# PROBLEM REQUIREMENTS
Print the records below exactly; all of them are needed.
=== Begin Enclosure ===
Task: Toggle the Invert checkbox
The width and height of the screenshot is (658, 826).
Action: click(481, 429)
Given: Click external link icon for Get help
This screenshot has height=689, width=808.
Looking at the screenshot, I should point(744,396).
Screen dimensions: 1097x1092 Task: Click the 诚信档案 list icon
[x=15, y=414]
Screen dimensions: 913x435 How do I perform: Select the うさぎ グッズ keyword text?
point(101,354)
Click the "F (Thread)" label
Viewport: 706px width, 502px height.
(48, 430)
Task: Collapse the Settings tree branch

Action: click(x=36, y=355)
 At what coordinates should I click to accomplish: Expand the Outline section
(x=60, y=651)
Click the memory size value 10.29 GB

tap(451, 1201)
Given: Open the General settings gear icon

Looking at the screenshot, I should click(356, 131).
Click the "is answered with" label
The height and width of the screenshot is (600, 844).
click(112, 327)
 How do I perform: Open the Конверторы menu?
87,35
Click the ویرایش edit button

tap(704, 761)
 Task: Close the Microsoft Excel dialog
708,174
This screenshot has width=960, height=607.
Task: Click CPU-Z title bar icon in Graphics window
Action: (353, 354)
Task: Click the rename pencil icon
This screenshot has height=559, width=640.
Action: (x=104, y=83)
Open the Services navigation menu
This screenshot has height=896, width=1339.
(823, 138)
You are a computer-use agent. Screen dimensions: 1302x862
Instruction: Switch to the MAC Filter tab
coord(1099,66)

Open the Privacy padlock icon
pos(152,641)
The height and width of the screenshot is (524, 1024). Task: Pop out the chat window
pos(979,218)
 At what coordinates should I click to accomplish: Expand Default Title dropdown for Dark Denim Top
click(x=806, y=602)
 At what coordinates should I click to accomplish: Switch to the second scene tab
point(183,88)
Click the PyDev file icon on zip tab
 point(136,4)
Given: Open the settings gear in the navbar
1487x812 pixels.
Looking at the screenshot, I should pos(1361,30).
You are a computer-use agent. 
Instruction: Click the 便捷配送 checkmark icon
=== End Enclosure ===
# ANSWER TO THE EXERCISE
Task: Toggle the Invert checkbox
The width and height of the screenshot is (658, 826).
Action: click(481, 429)
Given: Click external link icon for Get help
This screenshot has height=689, width=808.
Looking at the screenshot, I should point(744,396).
Screen dimensions: 1097x1092 Task: Click the 诚信档案 list icon
[x=15, y=414]
Screen dimensions: 913x435 How do I perform: Select the うさぎ グッズ keyword text?
point(101,354)
Click the "F (Thread)" label
Viewport: 706px width, 502px height.
(48, 430)
Task: Collapse the Settings tree branch

Action: click(x=36, y=355)
 At what coordinates should I click to accomplish: Expand the Outline section
(x=60, y=651)
Click the memory size value 10.29 GB

tap(451, 1201)
Given: Open the General settings gear icon

Looking at the screenshot, I should click(356, 131).
Click the "is answered with" label
The height and width of the screenshot is (600, 844).
click(112, 327)
 How do I perform: Open the Конверторы menu?
87,35
Click the ویرایش edit button

tap(704, 761)
 Task: Close the Microsoft Excel dialog
708,174
This screenshot has width=960, height=607.
Task: Click CPU-Z title bar icon in Graphics window
Action: (353, 354)
Task: Click the rename pencil icon
This screenshot has height=559, width=640.
Action: (x=104, y=83)
Open the Services navigation menu
This screenshot has height=896, width=1339.
(823, 138)
You are a computer-use agent. Screen dimensions: 1302x862
Instruction: Switch to the MAC Filter tab
coord(1099,66)

Open the Privacy padlock icon
pos(152,641)
The height and width of the screenshot is (524, 1024). Task: Pop out the chat window
pos(979,218)
 At what coordinates should I click to accomplish: Expand Default Title dropdown for Dark Denim Top
click(x=806, y=602)
 At what coordinates should I click to accomplish: Switch to the second scene tab
point(183,88)
Click the PyDev file icon on zip tab
 point(136,4)
Given: Open the settings gear in the navbar
1487x812 pixels.
Looking at the screenshot, I should pos(1361,30).
You are a computer-use agent. 
Instruction: Click the 便捷配送 checkmark icon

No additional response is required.